===== DOCUMENT EXCERPT =====
In [1], [2], [3] and [4], M/S processing on windowed and transformed non-normalized (not whitened) signals is described.
In [7], prediction between mid and side channels is described. In [7], an encoder is disclosed which encodes an audio signal based on a combination of two audio channels. The audio encoder obtains a combination signal being a mid-signal, and further obtains a prediction residual signal being a predicted side signal derived from the mid signal. The first combination signal and the prediction residual signal are encoded and written into a data stream together with the prediction information. Moreover, [7] discloses a decoder which generates decoded first and second audio channels using the prediction residual signal, the first combination signal and the prediction information.
In [5], the application of M/S stereo coupling after normalization separately on each band is described. In particular, [5] refers to the Opus codec. Opus encodes the mid signal and side signal as normalized signals m=M/∥M∥ and s=s/∥s∥. To recover M and S from m and s, the angle θs=arctan(∥S∥/∥M∥) is encoded. With N being the size of the band and with a being the total number of bits available for m and s, the optimal allocation for m is amid=(a−(N−1)log2 tan θs)/2.
In known approaches (e.g in [2] and [4]), complicated rate/distortion loops are combined with the decision in which bands channels are to be transformed (e.g., using M/S, which also may be followed by M to S prediction residual calculation from [7]), in order to reduce the correlation between channels. This complicated structure has high computational cost. Separating the perceptual model from the rate loop (as in [6a], [6b] and [13]) significantly simplifies the system.
Also, coding of the prediction coefficients or angles in each band involves a significant number of bits (as for example in [5] and [7]).
In [1], [3] and [5] only single decision over the whole spectrum is carried out to decide if the whole spectrum should be M/S or L/R coded.
M/S coding is not efficient, if an ILD (interaural level difference) exists, that is, if channels are panned.
As outlined above, it is known that band-wise M/S processing in MDCT-based coders is an effective method for stereo processing. The M/S processing coding gain varies from 0% for uncorrelated channels to 50% for monophonic or for a π/2 phase difference between the channels. Due to the stereo unmasking and inverse unmasking (see [1]), it is important to have a robust M/S decision.
In [2], each band, where masking thresholds between left and right vary by less than 2 dB, M/S coding is chosen as coding method.
In [1], the M/S decision is based on the estimated bit consumption for M/S coding and for L/R coding (L/R=left/right) of the channels. The bitrate demand for M/S coding and for L/R coding is estimated from the spectra and from the masking thresholds using perceptual entropy (PE). Masking thresholds are calculated for the left and the right channel. Masking thresholds for the mid channel and for the side channel are assumed to be the minimum of the left and the right thresholds.
Moreover, [1] describes how coding thresholds of the individual channels to be encoded are derived. Specifically, the coding thresholds for the left and the right channels are calculated by the respective perceptual models for these channels. In [1], the coding thresholds for the M channel and the S channel are chosen equally and are derived as the minimum of the left and the right coding thresholds
Moreover, [1] describes deciding between L/R coding and M/S coding such that a good coding performance is achieved. Specifically, a perceptual entropy is estimated for the L/R encoding and M/S encoding using the thresholds.
===== GIVEN DATA =====
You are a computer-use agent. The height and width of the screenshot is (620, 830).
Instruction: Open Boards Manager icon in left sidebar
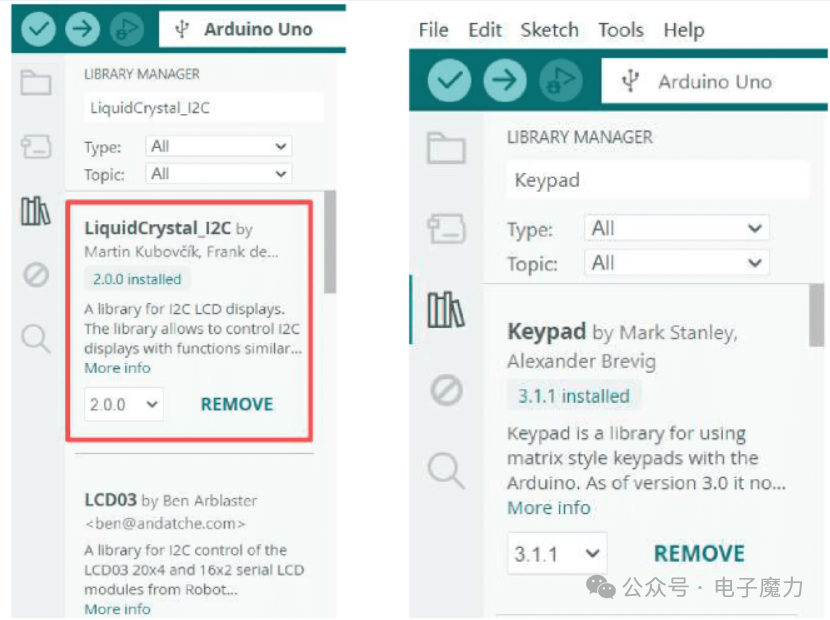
=====
**REQUEST 1:** In the stereo coding excerpt, under what condition is M/S coding said to be inefficient?
**REQUEST 2:** Reproduce the passage of the stereo coding excerpt that begins at the words "In [1], [2], [3]" and stops after "and the prediction information.".

**WRITTEN REPLY 1:** M/S coding is inefficient when an interaural level difference exists, that is, when the channels are panned.

**WRITTEN REPLY 2:**
In [1], [2], [3] and [4], M/S processing on windowed and transformed non-normalized (not whitened) signals is described.
In [7], prediction between mid and side channels is described. In [7], an encoder is disclosed which encodes an audio signal based on a combination of two audio channels. The audio encoder obtains a combination signal being a mid-signal, and further obtains a prediction residual signal being a predicted side signal derived from the mid signal. The first combination signal and the prediction residual signal are encoded and written into a data stream together with the prediction information. Moreover, [7] discloses a decoder which generates decoded first and second audio channels using the prediction residual signal, the first combination signal and the prediction information.